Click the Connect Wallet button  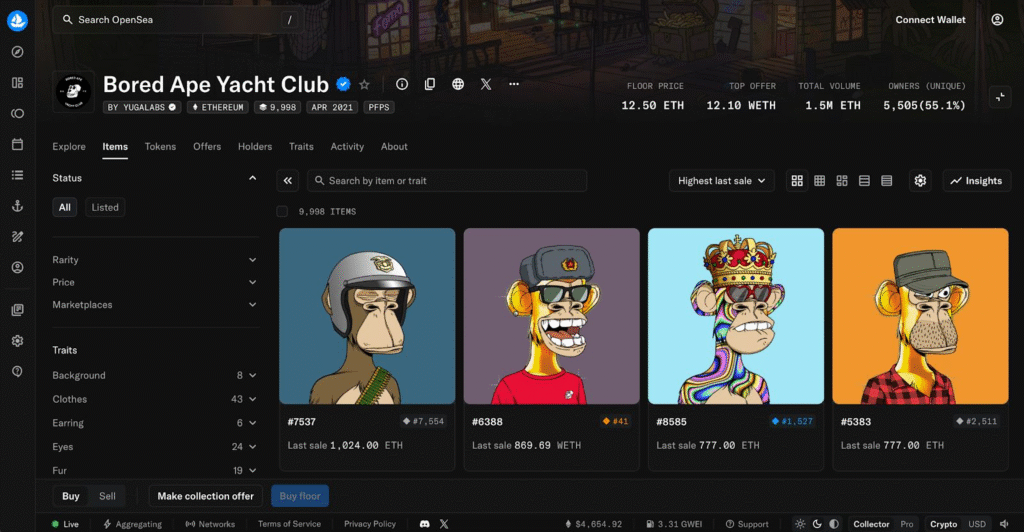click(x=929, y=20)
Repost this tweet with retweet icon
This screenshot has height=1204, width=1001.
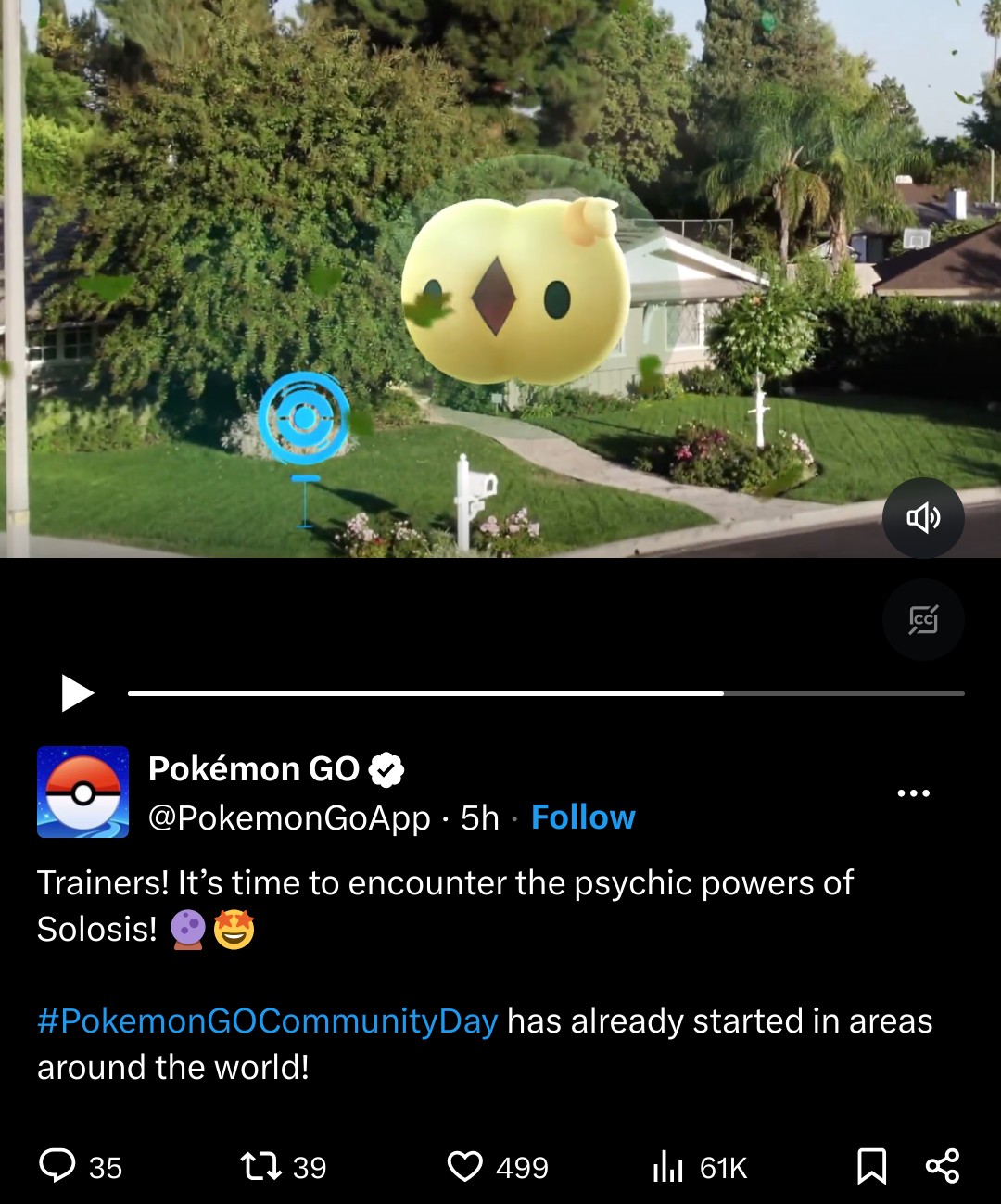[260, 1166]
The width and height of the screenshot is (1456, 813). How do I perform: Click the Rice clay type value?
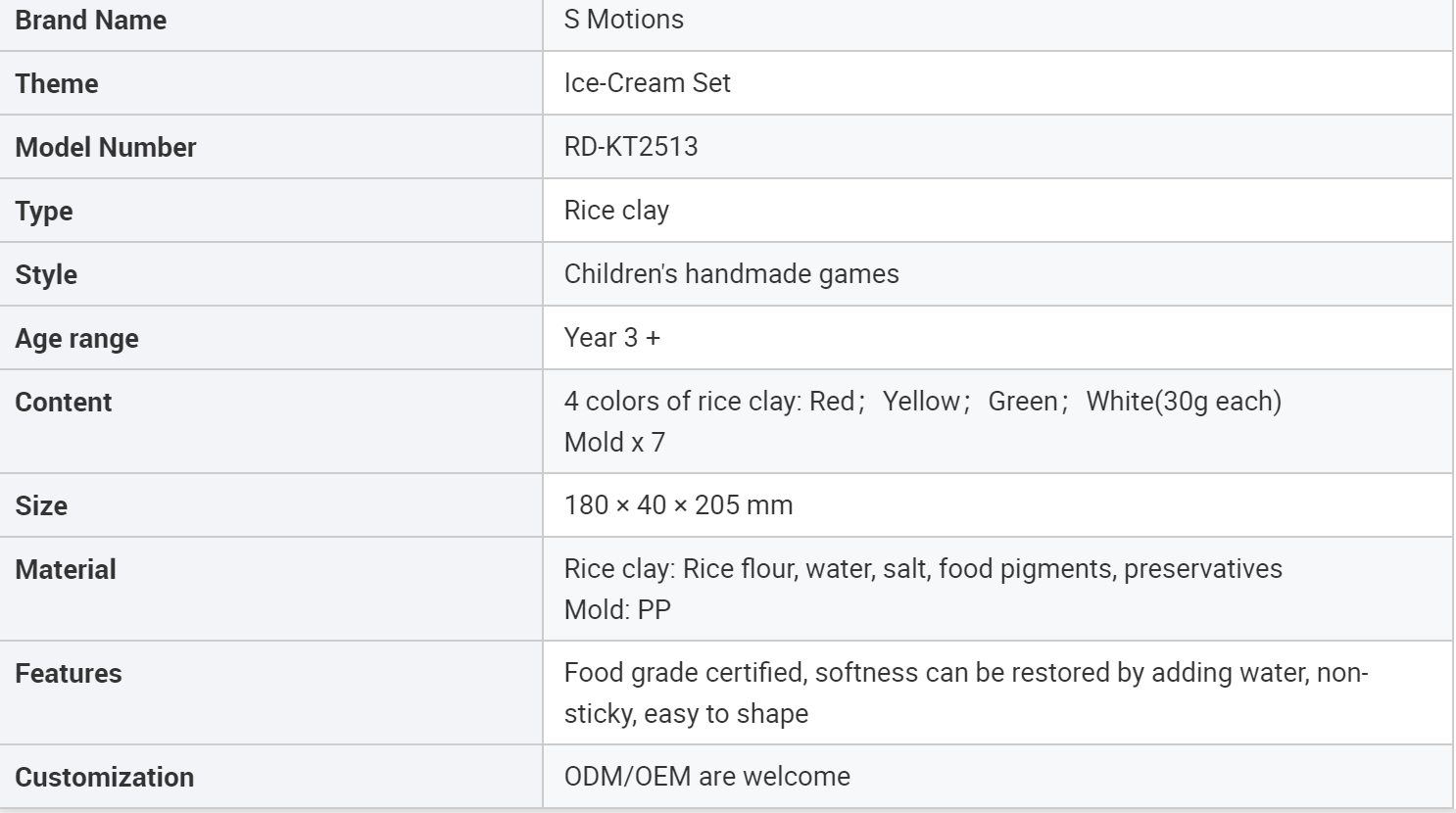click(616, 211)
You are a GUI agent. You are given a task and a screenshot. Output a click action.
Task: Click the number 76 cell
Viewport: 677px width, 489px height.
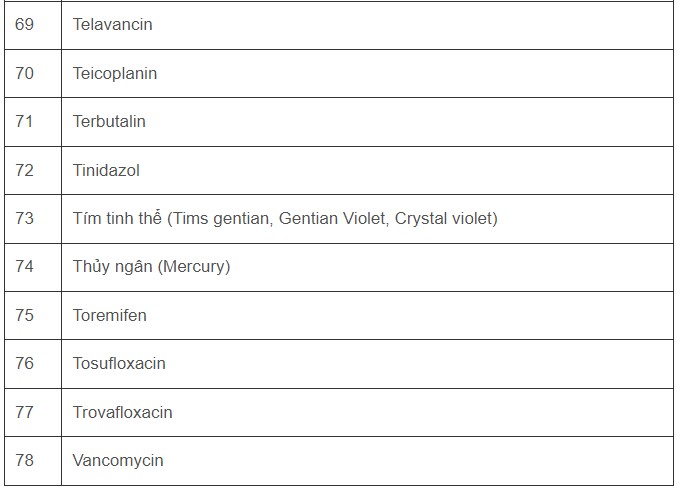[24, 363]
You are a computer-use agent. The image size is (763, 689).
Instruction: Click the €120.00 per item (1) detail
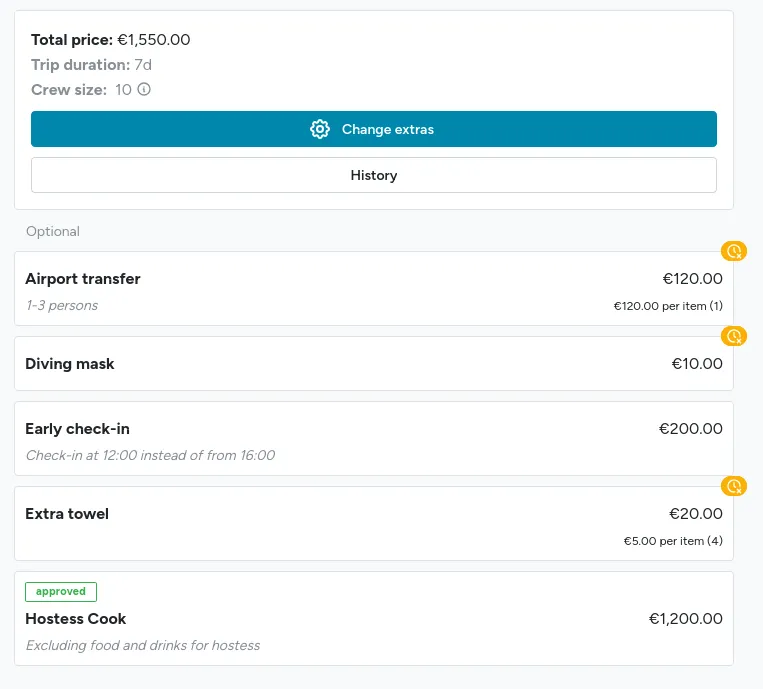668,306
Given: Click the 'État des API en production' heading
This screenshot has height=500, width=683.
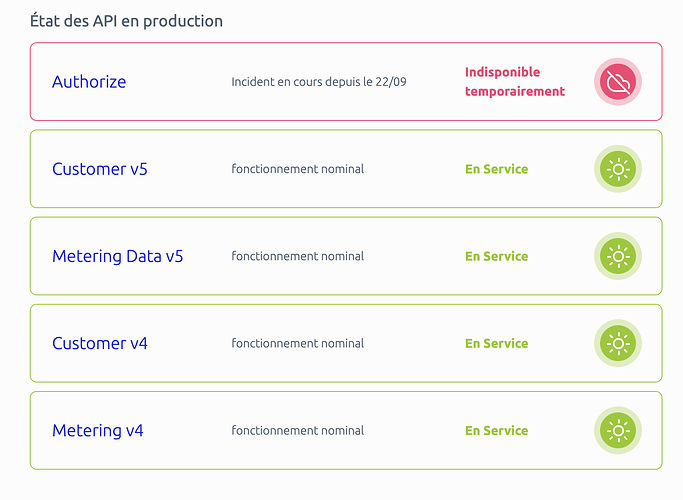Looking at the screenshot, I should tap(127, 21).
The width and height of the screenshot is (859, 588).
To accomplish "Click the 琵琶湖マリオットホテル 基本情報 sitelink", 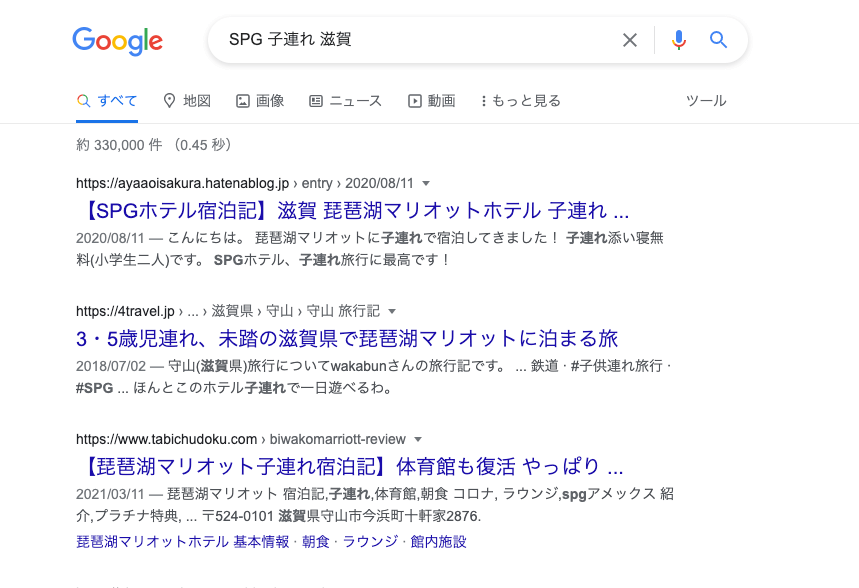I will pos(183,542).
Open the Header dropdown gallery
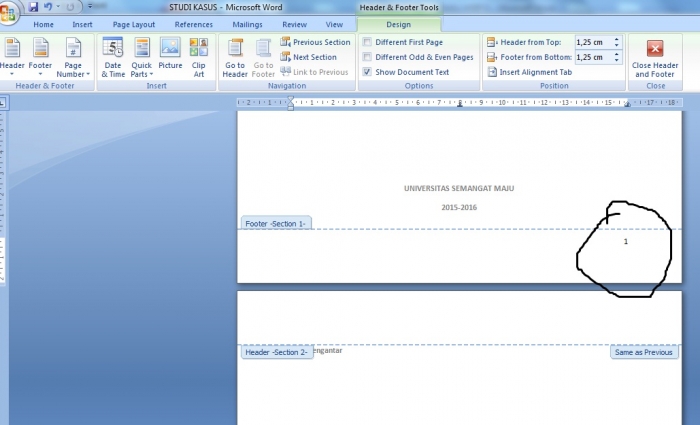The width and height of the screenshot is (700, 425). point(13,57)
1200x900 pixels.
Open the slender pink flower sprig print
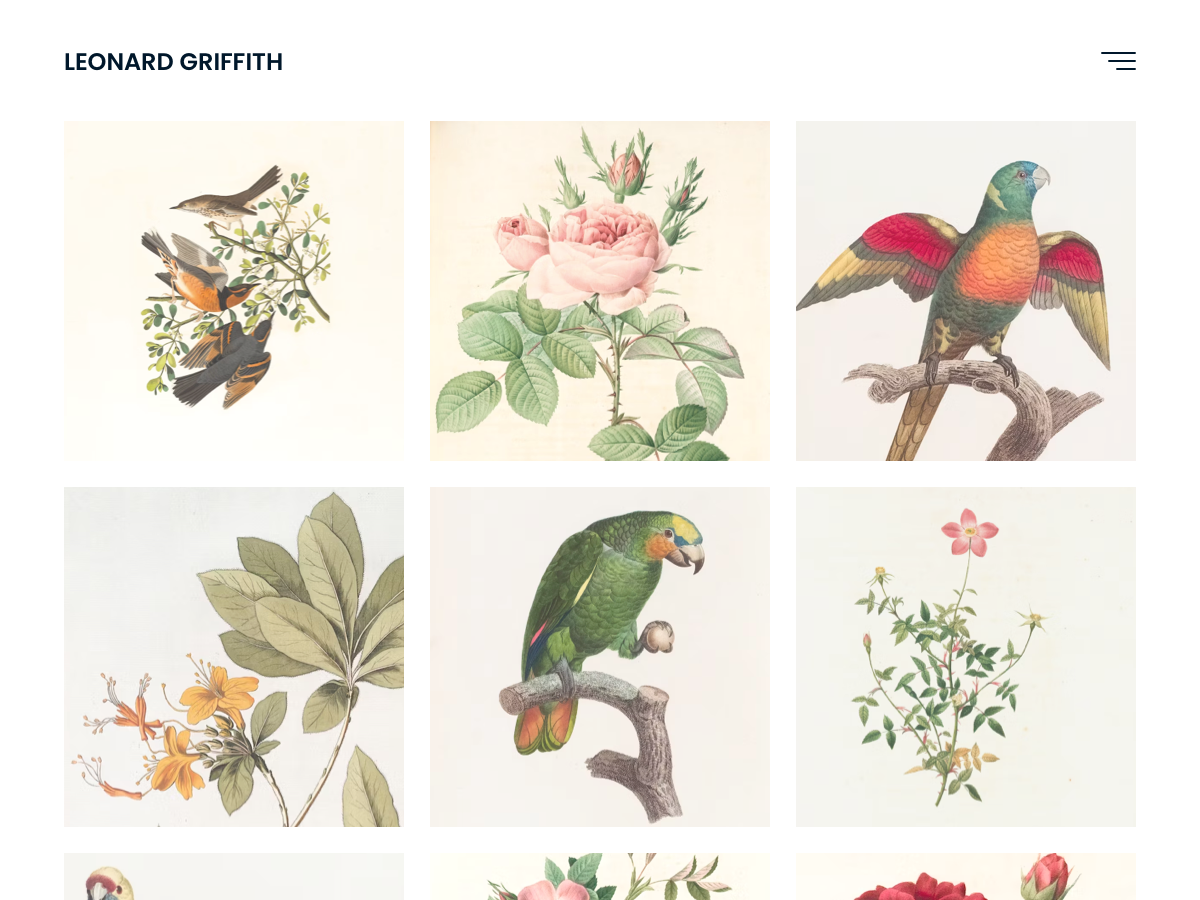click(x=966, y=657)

◆ ◆ ◆ ◆

▶ Exercise aim
If a line in the records contains the string "agent", copy it out.

▶ Answer section
You are a GUI agent. You are given a task and a screenshot. Output a click action.
You are a computer-use agent. The image size is (763, 689).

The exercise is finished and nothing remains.